Lacy Ribeiro seguia uma cartilha ideológica e literária. Militante da esquerda, filiada ao Partido Comunista do Brasil, foi advogada, secretária de multinacionais, aproveitando “tudo que extrai de suas experiências ombro a ombro com o povo humilde, o que trabalha, o que fica desempregado, o deslembrado dos que dominam”, conforme consta da sua biografia, onde também se lê: “Lacy Ribeiro, escritora maldita, bendita, iluminada, querida por todos e mal entendida por alguns, faz uma literatura diversificada: poesia, contos, crônicas, romances, ensaios, etc” (In: Contos bastardos, 1991).Desde suas primeiras obras, foi saudada como nome promissor, ao lado de escritores capixabas já consagrados, como se pode observar no prefácio de Contos de réis, feito por Moacir C. Lopes: “Lacy Ribeiro veio para incorporar-se aos grandes ficcionistas brasileiros, e chegada de uma terra, Espírito Santo, onde têm surgido escritores de primeira grandeza, dentre os quais posso destacar os de quem melhor conheço a obra e sou fiel admirador, como José Augusto Carvalho, Reinaldo Santos Neves. Chega em invejável companhia”.

A prosa realista-documental de Lacy Ribeiro retratava o povo da rua, a fauna humana que habita as madrugadas, os bares, os pontos de ônibus. Com uma linguagem sintética, contida, irônica, hiper-realista, às vezes, por sua crueza, sem ser fácil ou mal cuidada, Lacy focalizava o submundo das ruas de Vitória, seus personagens marginalizados: mendigos, pivetes, prostitutas, travestis, drogados, desempregados. Seus temas recorrentes eram a miséria, a solidão, a violência, o desamor, a vida urbana. Mesmo fazendo uma prosa quase naturalista, Lacy Ribeiro nunca deixou de ser lírica, idealista, romântica, às vezes, como se pode ver nos contos quase jornalísticos de Contos de réis, na prosa fragmentária e mínima de Avenida República ou nos contos catárticos e verborrágicos de Contos bastardos.

O auge de sua carreira literária ocorreu ao ganhar dois concursos literários do DEC, hoje SECULT, na categoria romance, em 1989, com Rocks e baladas de Marcos Furtado, obra que tematiza as dificuldades do protagonista para assumir sua homossexualidade na sociedade provinciana de Vitória dos anos 60 e 70 e, em 1990, na categoria Contos, com Contos bastardos, sua melhor obra literária.
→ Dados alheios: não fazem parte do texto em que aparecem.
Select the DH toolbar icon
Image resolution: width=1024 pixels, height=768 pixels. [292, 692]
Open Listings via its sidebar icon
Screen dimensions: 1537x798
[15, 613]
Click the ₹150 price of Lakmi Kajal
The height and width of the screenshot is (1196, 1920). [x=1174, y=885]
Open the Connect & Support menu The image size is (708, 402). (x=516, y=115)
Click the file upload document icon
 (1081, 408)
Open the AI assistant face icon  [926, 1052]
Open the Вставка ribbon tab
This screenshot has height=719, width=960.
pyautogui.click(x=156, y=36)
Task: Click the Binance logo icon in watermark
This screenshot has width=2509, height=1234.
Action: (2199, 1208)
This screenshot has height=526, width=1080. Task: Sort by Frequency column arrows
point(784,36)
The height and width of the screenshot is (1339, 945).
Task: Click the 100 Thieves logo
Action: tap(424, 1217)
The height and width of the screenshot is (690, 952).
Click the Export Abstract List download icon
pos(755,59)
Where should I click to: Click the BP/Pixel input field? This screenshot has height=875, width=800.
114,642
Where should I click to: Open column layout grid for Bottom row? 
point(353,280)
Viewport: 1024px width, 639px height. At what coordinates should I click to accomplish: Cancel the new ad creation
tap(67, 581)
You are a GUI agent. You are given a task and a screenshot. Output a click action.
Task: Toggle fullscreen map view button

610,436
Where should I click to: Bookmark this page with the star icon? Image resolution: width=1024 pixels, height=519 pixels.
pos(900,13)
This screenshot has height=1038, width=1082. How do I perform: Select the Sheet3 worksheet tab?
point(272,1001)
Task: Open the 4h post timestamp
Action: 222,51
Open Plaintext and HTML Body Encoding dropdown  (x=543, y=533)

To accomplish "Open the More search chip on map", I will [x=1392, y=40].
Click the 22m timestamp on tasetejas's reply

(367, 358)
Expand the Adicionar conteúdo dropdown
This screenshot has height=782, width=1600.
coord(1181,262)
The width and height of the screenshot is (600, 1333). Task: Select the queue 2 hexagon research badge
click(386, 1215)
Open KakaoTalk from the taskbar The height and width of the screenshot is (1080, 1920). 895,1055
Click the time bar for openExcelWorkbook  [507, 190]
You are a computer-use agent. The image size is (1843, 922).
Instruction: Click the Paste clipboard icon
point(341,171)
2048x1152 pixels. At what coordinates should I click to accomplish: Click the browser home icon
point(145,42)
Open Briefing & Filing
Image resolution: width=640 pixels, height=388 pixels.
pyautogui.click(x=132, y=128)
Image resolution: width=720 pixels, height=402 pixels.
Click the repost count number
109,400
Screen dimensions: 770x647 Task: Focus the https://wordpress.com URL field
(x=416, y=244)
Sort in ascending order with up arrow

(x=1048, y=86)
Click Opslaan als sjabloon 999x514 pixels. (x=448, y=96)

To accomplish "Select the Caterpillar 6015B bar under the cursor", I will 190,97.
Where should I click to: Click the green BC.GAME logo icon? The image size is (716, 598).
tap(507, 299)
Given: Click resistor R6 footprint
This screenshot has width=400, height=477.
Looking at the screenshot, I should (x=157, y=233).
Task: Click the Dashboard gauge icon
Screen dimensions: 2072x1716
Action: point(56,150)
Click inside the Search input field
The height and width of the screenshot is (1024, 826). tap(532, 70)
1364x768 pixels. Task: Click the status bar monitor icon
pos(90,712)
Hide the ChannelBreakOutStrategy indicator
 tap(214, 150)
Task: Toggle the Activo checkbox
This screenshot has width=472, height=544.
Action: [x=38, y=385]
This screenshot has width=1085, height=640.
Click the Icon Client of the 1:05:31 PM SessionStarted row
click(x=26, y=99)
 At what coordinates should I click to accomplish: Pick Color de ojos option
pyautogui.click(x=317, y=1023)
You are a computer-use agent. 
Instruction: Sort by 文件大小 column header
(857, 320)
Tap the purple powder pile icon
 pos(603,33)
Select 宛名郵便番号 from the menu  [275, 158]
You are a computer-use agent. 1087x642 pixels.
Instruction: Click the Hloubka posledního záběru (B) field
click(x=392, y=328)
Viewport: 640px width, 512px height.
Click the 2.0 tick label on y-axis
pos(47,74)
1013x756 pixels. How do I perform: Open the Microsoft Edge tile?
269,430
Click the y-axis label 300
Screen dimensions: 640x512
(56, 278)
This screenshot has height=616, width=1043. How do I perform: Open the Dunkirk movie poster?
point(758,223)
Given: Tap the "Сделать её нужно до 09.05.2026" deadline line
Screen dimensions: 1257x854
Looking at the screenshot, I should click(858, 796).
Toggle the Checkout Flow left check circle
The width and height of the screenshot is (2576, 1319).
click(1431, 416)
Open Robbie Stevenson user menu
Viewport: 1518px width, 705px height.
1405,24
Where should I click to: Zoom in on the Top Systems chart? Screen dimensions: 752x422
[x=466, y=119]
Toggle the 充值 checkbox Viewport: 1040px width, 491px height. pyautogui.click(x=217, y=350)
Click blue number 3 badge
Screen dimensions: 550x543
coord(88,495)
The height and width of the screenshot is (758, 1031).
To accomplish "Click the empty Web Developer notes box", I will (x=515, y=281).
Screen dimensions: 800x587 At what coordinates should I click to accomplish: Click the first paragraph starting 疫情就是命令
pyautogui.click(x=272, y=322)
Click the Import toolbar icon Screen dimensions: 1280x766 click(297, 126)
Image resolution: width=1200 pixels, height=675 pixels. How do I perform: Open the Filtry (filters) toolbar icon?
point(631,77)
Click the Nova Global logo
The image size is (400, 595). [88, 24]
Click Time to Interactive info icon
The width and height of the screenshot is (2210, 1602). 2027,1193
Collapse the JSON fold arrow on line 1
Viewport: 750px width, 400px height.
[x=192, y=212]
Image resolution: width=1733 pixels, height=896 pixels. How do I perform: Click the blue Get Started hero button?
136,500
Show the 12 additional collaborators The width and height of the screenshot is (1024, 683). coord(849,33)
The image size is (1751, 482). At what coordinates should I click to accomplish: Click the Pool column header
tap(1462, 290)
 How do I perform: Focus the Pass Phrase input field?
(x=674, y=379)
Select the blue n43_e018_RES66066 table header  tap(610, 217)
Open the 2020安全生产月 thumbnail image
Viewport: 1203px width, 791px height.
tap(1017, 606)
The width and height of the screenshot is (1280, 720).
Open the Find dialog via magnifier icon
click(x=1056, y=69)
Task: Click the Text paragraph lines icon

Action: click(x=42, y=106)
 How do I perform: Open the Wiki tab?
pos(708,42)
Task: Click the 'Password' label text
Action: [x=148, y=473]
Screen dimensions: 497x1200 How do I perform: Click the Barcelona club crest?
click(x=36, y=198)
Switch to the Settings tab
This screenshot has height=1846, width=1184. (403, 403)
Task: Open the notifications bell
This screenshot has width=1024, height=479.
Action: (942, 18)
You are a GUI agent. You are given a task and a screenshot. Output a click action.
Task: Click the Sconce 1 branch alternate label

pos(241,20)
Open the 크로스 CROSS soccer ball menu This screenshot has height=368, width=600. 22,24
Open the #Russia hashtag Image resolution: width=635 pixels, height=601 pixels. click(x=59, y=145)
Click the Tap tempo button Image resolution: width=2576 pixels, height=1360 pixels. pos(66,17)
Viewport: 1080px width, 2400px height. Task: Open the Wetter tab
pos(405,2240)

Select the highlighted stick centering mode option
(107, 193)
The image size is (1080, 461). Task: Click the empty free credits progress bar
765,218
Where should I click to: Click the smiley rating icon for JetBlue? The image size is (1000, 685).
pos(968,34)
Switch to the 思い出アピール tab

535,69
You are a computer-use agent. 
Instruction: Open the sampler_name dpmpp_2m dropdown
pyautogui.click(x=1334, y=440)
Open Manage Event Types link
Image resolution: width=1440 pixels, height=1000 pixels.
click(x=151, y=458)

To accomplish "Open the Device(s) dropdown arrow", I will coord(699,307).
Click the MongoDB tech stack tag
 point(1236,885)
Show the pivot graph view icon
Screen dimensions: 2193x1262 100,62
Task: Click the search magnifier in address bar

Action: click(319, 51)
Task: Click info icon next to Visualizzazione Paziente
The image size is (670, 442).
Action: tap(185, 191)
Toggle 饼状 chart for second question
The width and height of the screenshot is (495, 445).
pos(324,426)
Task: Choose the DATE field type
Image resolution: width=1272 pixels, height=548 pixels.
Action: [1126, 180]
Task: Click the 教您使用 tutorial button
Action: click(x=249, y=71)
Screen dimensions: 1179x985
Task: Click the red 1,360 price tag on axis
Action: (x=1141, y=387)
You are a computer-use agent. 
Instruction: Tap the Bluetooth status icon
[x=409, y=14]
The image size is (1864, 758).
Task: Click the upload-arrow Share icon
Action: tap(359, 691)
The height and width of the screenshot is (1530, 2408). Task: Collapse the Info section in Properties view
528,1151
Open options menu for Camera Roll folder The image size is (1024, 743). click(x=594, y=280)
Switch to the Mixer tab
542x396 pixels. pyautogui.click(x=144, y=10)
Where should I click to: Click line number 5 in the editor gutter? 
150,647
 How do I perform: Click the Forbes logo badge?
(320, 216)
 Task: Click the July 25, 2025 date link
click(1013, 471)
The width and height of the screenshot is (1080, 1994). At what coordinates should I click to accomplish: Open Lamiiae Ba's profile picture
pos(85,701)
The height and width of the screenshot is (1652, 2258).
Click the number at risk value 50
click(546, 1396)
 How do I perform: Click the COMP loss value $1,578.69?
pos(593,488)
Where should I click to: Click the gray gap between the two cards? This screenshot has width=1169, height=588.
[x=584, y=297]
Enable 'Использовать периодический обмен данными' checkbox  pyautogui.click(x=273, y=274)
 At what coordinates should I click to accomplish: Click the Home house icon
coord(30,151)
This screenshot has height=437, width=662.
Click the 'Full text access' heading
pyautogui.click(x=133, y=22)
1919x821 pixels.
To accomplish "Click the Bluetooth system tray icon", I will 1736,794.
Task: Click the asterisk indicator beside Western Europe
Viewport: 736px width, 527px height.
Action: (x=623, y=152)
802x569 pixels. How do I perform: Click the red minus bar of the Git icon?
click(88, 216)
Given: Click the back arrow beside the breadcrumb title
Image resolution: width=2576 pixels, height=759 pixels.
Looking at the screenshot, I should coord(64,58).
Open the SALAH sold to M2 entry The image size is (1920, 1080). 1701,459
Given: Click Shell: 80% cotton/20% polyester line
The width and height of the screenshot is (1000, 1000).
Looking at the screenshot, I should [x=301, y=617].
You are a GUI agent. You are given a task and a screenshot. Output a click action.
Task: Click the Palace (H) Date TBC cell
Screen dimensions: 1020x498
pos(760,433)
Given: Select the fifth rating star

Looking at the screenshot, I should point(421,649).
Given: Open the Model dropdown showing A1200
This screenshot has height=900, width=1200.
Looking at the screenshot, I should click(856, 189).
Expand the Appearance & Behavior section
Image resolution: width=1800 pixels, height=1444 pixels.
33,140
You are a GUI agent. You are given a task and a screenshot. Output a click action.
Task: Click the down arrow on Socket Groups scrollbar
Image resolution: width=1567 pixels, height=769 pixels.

Nos sete contos, há uma narrativa catártica, enfocando personagens marginais, psicóticos, num cenário final de século, pós-moderno. Lacy Ribeiro ganhou mais um prêmio, em 1993, na categoria infantojuvenil, com seu conto Grades suspensas e desapareceu do cenário literário. Fez concurso para a Polícia Civil e passou a trabalhar diretamente com os marginais que sempre a seduziram. Apaixonou-se por um deles, presidiário e contou essa história no romance autobiográfico Paixão de cárcere, romance proibido, sua última obra, publicada em 2009. Mais uma vez seu nome sumiu das páginas culturais e literárias da cidade, só aparecendo, em janeiro de 2013, nas páginas policiais, assassinada com sete facadas por um de seus personagens.